How to cope with redundancy

We’re all likely to be affected by periods of redundancy at some point in our lives, whether we face it personally or are supporting someone close to us. And with today’s economic struggles, more and more of us are finding ourselves out of a job. It’s a hard pill to swallow, especially if you have been at a company for a long time, or have consistently been a high performer. 

 

If you have experienced being laid off, I’m sure you can attest to the dozens of different emotions you cycle through almost daily. There’s anger, frustration, anxiety, sadness, maybe even happiness or relief. With so much uncertainty it’s easy to see how quickly this can lead to feelings of stress and overwhelm. 

 

If you find yourself in this position, the first thing to remember is that it isn’t personal. Lay-offs can happen for any number of reasons and you may feel like perhaps you were hand-chosen for redundancy but that is never the case. Naturally you will begin to worry about no longer having a secure income. Perhaps you have your rent or mortgage to pay, or you are providing the main income to support your family, and without it you will struggle to pay bills and keep up with your daily expenses. 

 

It’s important to pause and take a breath here. You can imagine how quickly these feelings of worry can spiral out of control into anxiety and panic. Take the time to reflect on where you are at this moment. Many people tend to bury their heads in the sand and remain in denial or plough on regardless without acknowledging their feelings. Stopping to take stock and accept your situation is usually the first step towards getting to the other side.

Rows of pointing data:
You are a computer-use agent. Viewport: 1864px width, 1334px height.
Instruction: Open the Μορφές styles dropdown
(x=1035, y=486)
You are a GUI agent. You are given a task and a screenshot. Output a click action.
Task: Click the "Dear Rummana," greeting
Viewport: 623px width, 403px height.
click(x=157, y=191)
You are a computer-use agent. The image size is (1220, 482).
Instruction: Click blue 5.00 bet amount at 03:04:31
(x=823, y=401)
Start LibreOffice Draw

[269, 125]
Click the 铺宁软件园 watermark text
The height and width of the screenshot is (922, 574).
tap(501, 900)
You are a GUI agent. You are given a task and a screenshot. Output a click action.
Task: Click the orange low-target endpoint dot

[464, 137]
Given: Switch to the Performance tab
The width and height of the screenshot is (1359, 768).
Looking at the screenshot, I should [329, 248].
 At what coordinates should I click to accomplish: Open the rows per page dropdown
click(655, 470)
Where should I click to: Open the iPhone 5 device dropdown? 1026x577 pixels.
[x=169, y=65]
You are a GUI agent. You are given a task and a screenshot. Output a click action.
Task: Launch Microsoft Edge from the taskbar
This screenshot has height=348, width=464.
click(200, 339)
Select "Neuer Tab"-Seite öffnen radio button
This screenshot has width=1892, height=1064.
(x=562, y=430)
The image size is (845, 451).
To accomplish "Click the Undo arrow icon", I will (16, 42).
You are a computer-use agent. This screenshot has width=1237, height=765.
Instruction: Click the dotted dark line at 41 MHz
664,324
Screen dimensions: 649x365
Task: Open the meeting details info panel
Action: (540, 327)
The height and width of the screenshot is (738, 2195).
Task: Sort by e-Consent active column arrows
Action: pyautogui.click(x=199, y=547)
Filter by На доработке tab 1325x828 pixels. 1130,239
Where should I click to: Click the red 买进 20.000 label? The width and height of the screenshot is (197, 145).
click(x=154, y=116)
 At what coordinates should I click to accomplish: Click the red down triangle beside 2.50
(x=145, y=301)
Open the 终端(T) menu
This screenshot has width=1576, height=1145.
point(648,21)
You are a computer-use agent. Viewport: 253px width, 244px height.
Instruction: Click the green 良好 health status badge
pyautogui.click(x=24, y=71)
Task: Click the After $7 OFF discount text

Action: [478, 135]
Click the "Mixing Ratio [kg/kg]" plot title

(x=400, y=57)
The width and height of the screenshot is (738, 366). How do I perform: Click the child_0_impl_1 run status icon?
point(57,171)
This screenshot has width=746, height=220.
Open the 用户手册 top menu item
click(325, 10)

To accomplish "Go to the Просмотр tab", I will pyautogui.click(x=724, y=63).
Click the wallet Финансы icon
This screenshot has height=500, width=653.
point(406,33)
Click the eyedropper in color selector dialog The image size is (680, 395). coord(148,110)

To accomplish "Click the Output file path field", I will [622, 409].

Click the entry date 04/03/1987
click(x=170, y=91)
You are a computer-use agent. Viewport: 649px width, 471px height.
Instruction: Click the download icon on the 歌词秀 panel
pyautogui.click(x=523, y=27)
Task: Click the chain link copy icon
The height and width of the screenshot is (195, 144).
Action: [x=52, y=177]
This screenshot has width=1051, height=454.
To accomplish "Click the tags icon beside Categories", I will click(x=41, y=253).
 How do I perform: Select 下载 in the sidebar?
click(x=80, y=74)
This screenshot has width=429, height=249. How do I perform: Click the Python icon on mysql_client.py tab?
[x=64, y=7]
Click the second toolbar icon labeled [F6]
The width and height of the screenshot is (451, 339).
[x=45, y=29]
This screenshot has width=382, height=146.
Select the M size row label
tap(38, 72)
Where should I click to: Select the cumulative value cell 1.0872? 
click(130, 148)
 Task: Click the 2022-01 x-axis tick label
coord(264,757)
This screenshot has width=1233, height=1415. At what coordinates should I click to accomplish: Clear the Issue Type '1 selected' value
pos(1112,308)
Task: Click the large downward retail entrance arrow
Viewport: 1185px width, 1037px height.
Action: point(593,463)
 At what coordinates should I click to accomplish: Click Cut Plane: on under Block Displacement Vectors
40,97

## TASK INSTRUCTIONS
Proceed with the redundancy article from its last sentence, carrying on in the same voice.

## RESPONSE
Next, make a plan. Do you need to jump straight into looking for your next role or would it be better for you at this moment to take some time to rest and recover? Ultimately this will depend on your personal finances, but sometimes time spent relaxing can bring you closer to what you really want in life. Many people at this stage often decide that they’d like to set up their own business or change their career entirely. Whatever you choose to do, make sure that you are completely clear with what you want before proceeding. I’ve heard many stories of people rushing straight into their next job without doing their homework and ending up more stressed and unhappy as a result.

 

During a period of redundancy, you may find yourself struggling with a change in routine, and this is completely normal. It’s incredibly difficult to go from your normal day-to-day activities to having to find things to occupy the time you would have previously spent working. If you are planning to go straight into job hunting, try to shape a little routine around researching and applying for new roles. It can be so easy to throw yourself into finding your next role, but by doing so you are opening the door to increased stress and overwhelm. Start by building an hour or two into your day to review your CV and browse the various job adverts. Make sure you aren’t spending all day doing this as it will start to feel like another job in itself, and you’ll quickly become frustrated and disengaged!

 

Inevitably, in any new job search you’re likely to face rejection, and this can be difficult to cope with, especially if you’re already feeling a little emotionally exhausted. Maintaining a positive mindset is immensely challenging in these situations, but if you can do so, it’ll make your period of redundancy significantly less daunting and stressful. You can find more articles about mindset and life transitions in my blog.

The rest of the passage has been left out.